Freier Wille

Wladimir Solowjew: “Die Augustinianer erklärten (die Willensfreiheit) so: Die wirkende Gnade Gottes gibt den Erwählten umsonst eine so hohe Freude am Guten, daß es auf sie eine unwiderstehliche Anziehungskraft ausübt; so wird die Zustimmung der Erwählten zum Willen Gottes durch das Wirken der Gnade zu einer absoluten Notwendigkeit, was jedoch die Freiheit nicht aufhebt, da der vernünftige Wille dennoch erwägt und mit sich zu Rate geht, ob er sich zur Zustimmung oder zum Widerstand entschließen solle; da aber sein Entschluß durch die wirkende und ausreichende (sufficiens) Gnade bereits vorherbestimmt ist, so kann es hier keine Freiheit im eigentlichen Sinne, sondern nur eine deutliche Bewußtheit des Wollens und Handeln geben.”

Übertragen auf die gedankliche Disposition des Idealismus:
Aus dem Gesagten läßt sich somit auf eine Freiheit in der Unfreiheit schließen. Tatsächlich aber kann diese dann hier zugleich eine Unfreiheit in der Freiheit genannt werden:
Denn zwar ist die prädestinierte Handlung als eine Unfreiheit per definitionem zu betrachten, doch meint diese zugleich den dialektischen Verwirklichungsweg des Prinzips der Freiheit selbst, weil das höchste Ziel seiner Qualität nach Freiheit ist und sich zuletzt ja alles diesem Ziel unterwirft (da nichts außerhalb dieses Telos existieren kann). Die vermeintliche (meist unbewußte) Auflehnung gegen dieses Prinzip könnte als individuelle Freiheit (im Sinne einer sporadischen, subjektiven Befreiung, also einer negativen Freiheit) identifiziert werden, hat dabei aber nur äußerst nachgeordneten Rang, weil sie schließlich den Duktus der umfassenden Gerichtetheit und Bestimmung nie zu verlassen im Stande ist. Der Telos drängt mit allem, auch seinen inneren dialektischen Wendungen zum einzigen Ziel der völlig verwirklichten Freiheit als Endbestimmung. Bewußtheit des Wollens und Klarheit über diesen Vollzug meinen indes nun die eigentliche Freiheit, weil diese Bewegung von wachsender Aneignung und Angleichung an das freie Prinzip Zeugnis gibt. Dies also bezeichnet dann eine positive Freiheit (zum Ziel).

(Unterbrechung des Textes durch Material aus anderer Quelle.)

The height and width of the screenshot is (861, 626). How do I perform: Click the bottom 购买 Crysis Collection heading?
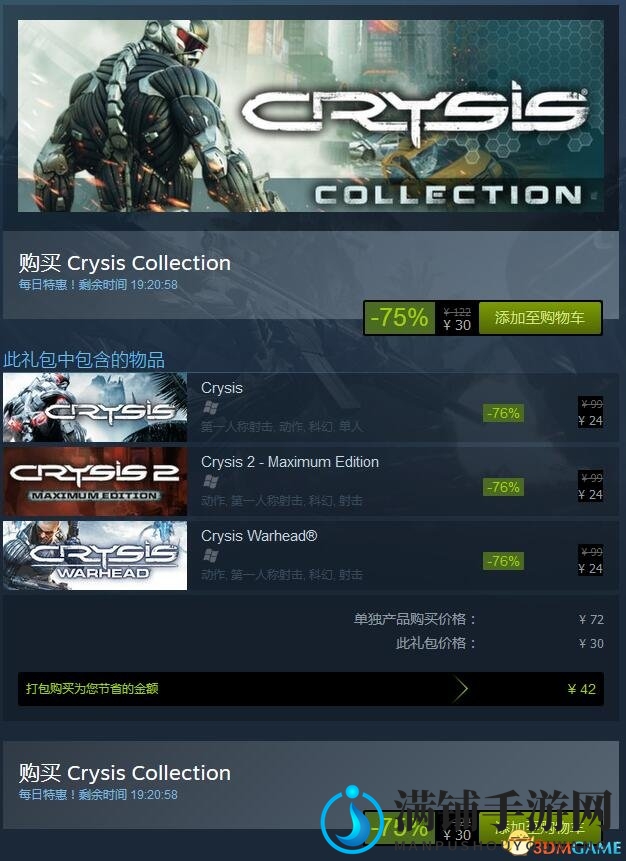point(125,773)
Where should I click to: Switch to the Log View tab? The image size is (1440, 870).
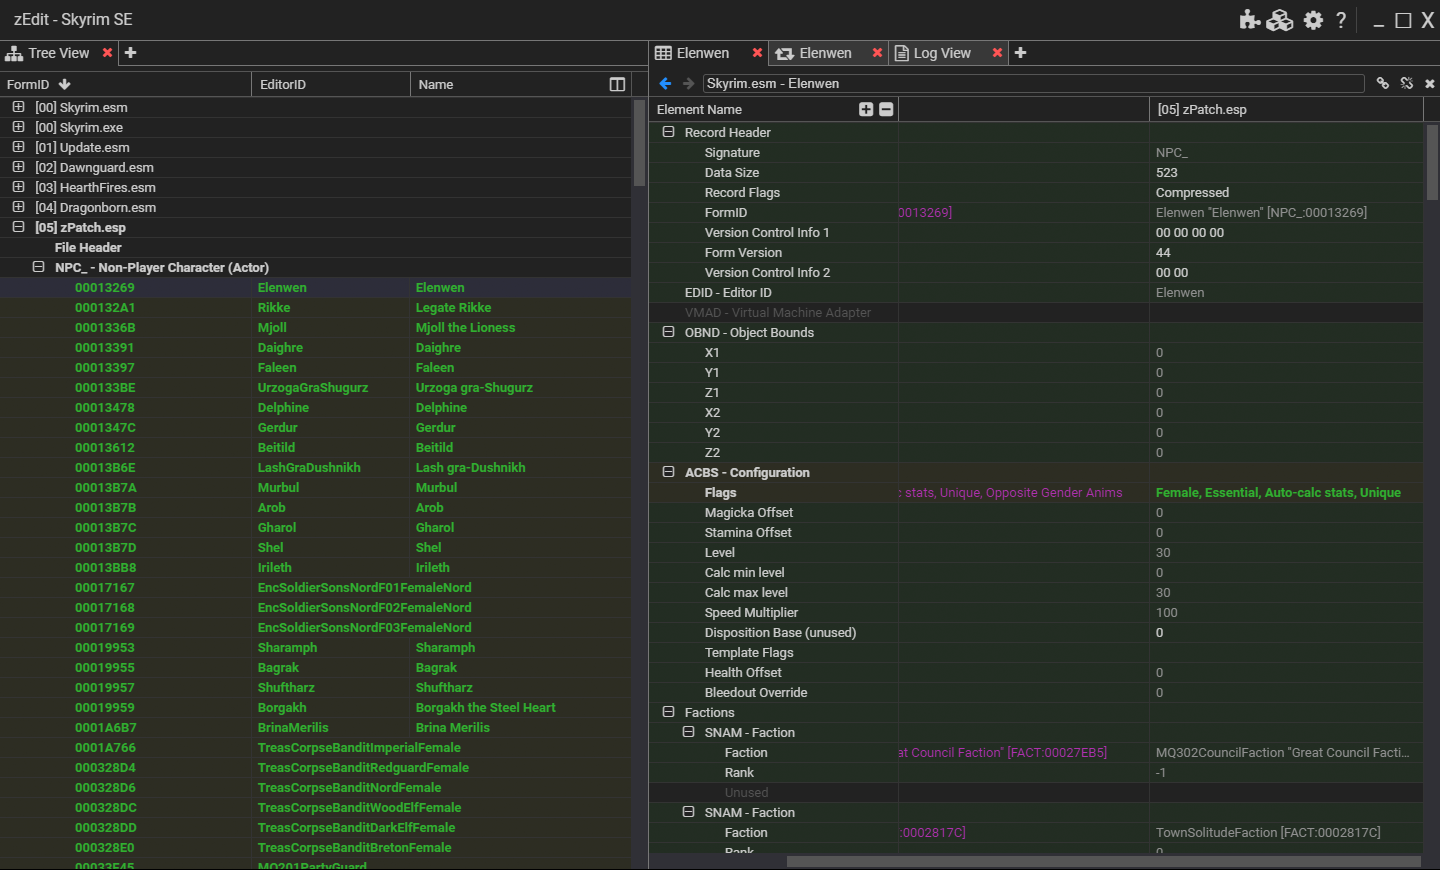(x=941, y=53)
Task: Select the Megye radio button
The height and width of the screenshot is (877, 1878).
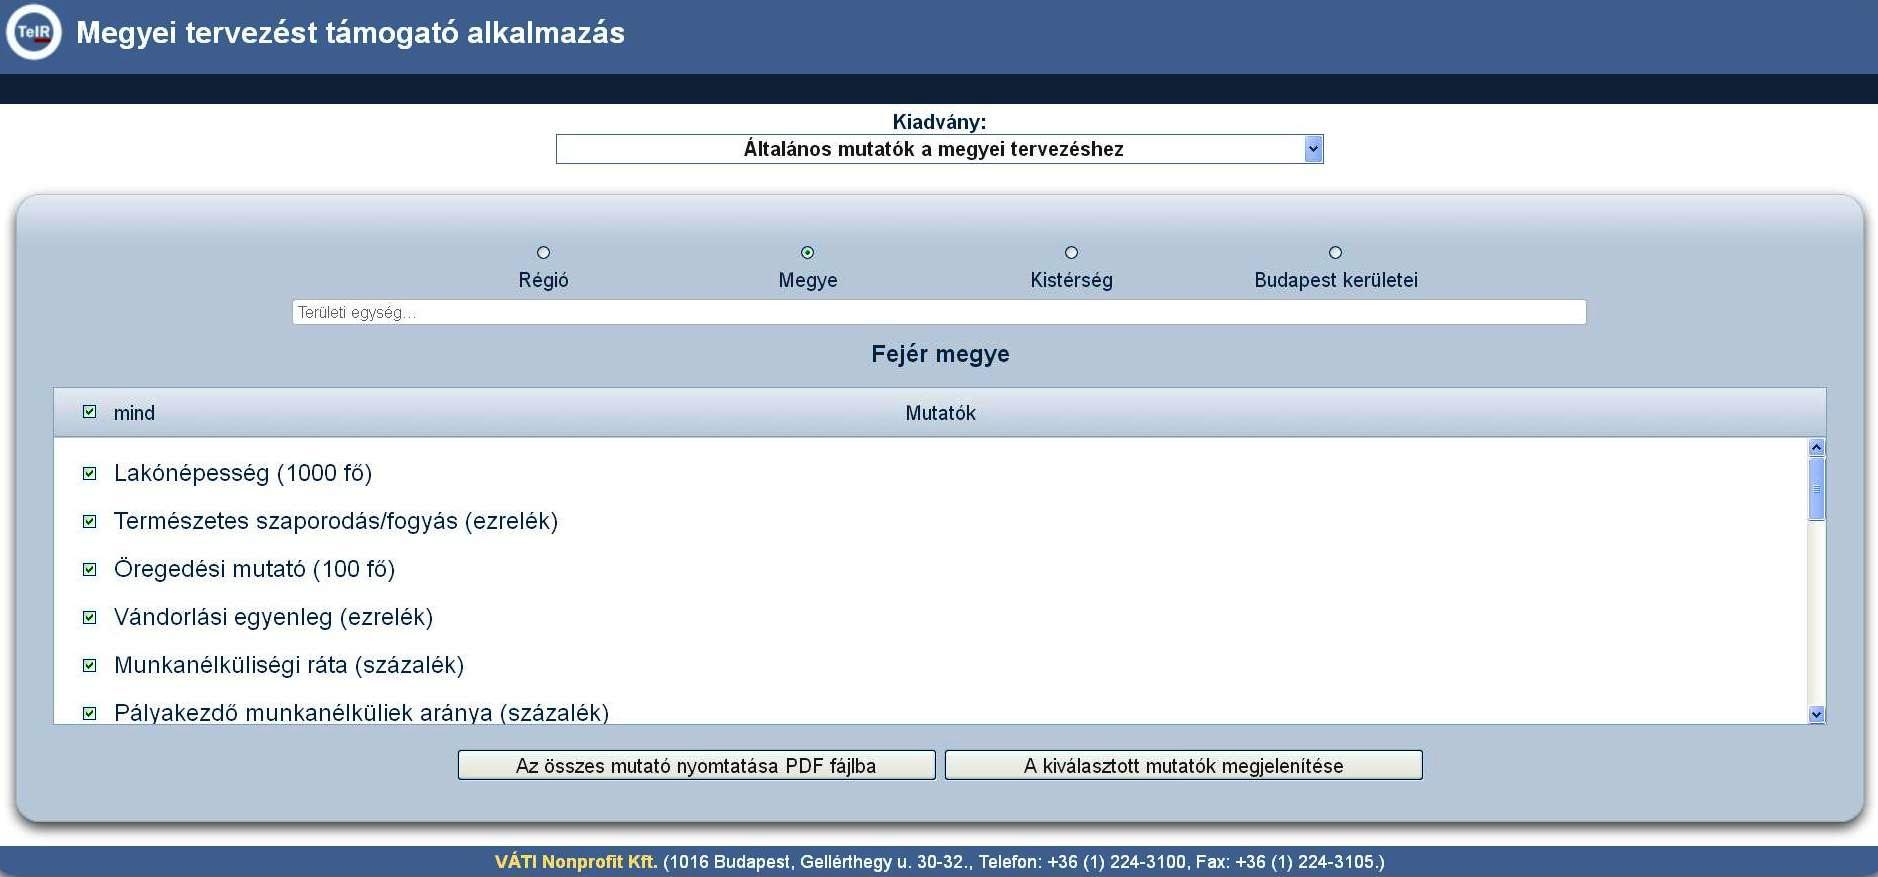Action: [807, 253]
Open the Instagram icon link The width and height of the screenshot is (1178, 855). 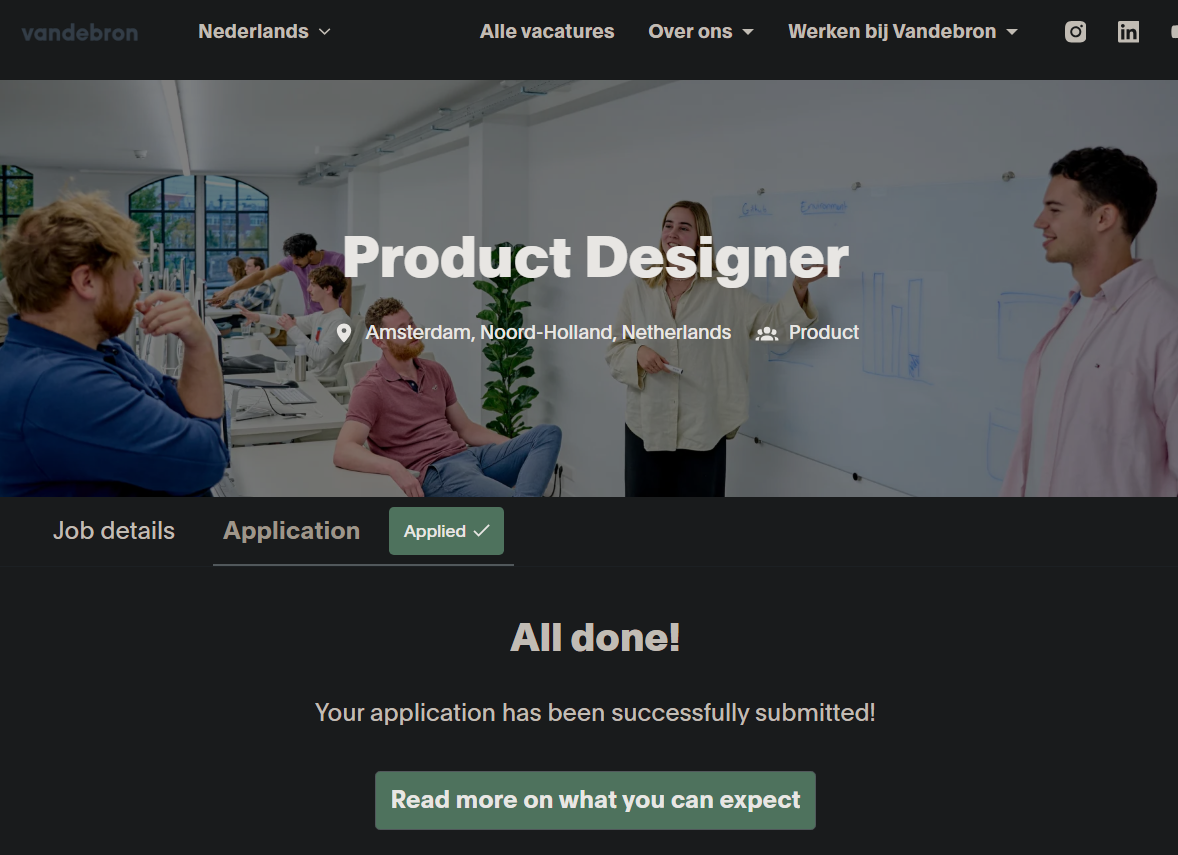click(x=1075, y=32)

Diese ‘Unterwerfung’ kommt auch in Solowjews Wort über Spinoza deutlich zum Ausdruck: “Spinozas Weltanschauung ist der Typus des reinsten ‘geometrischen’ Determinismus. Die Erscheinungen physischer und psychischer Art sind mit unbedingter Notwendigkeit durch die Natur des ausgedehnten und des denkenen Wesens bestimmt. Da dieses Wesen aber in Wahrheit EINES ist, so besteht und geschieht in der Welt alles kraft EINER allgemeinen Notwendiglkeit, bei der jede Ausnahme einen logischen Widerspruch bedeuten würde. Alles Wollen und Handeln des Menschen geht notwendig aus seiner Natur hervor, die selbst nur ein bestimmter und notwendiger Modus der einen absoluten Substanz ist. Die Vorstellung von der Freiheit des Willens ist nur ein Trugbild der Phantasie in Ermangelung von wahrer Erkenntnis.”

Die Gewißheit zur Erkenntnis ist aber die Entwicklung der eigenen Freiheit zur höchsten Bestimmung – und zugleich ist die Avisierung dieses Zieles Unterwerfung – freilich eine Unterwerfung im anderen als im üblichen Sinne, nämlich in Opposition zur durchweg irrtümlichen Welt-Disposition.